• _What is required_
Beneath this sentence is a listing. Return its lines from the one containing "You are a computer-use" through the last, exactly, and omit the pictures.

• _Extracted information_
┌──
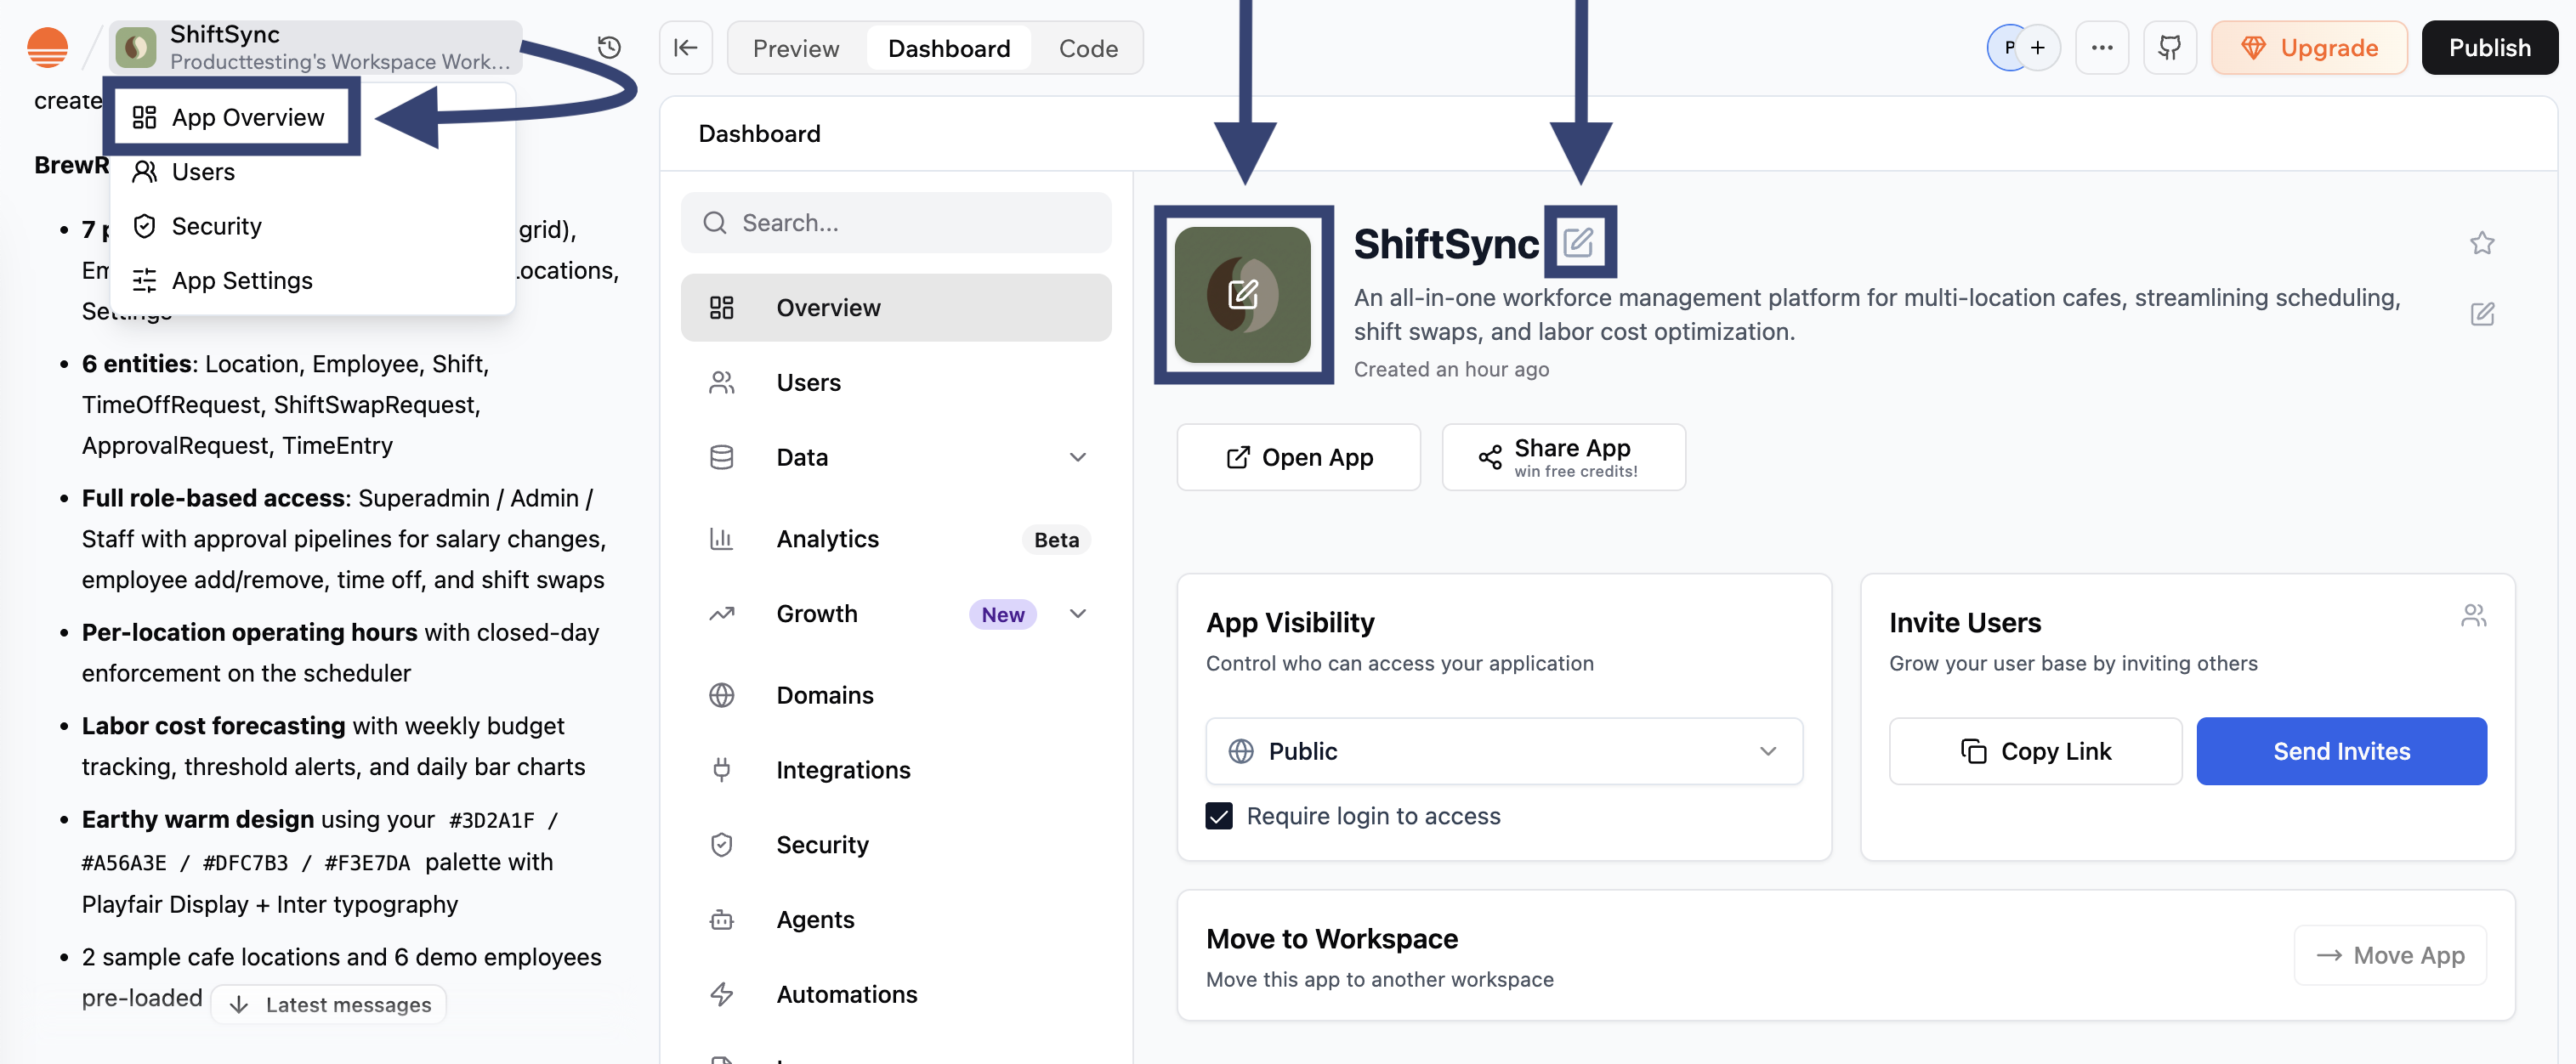The image size is (2576, 1064).
Task: Add collaborator with the plus avatar button
Action: [x=2038, y=48]
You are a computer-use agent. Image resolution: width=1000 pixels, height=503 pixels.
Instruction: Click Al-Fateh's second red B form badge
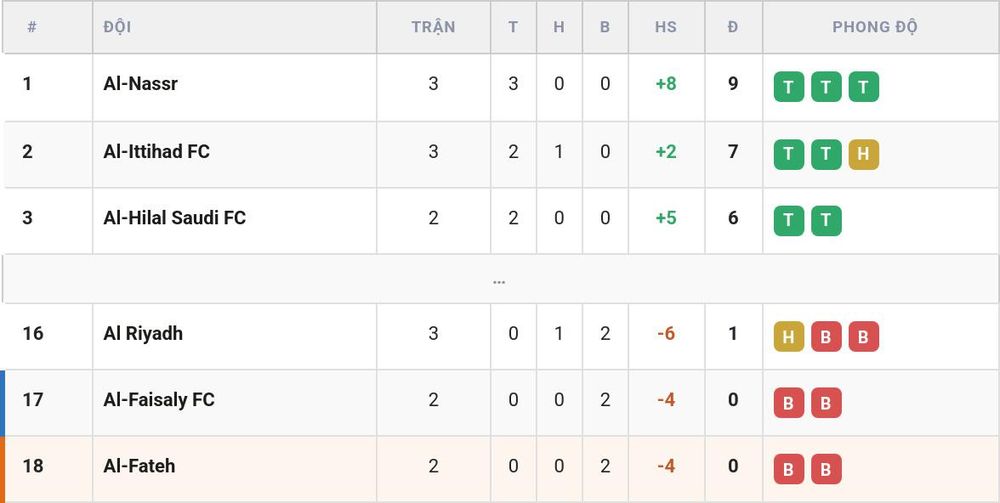tap(826, 469)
└──
• _Completed task_
You are a computer-use agent. Image resolution: width=1000 pixels, height=503 pixels.
Instruction: Click Al-Fateh's second red B form badge
tap(826, 469)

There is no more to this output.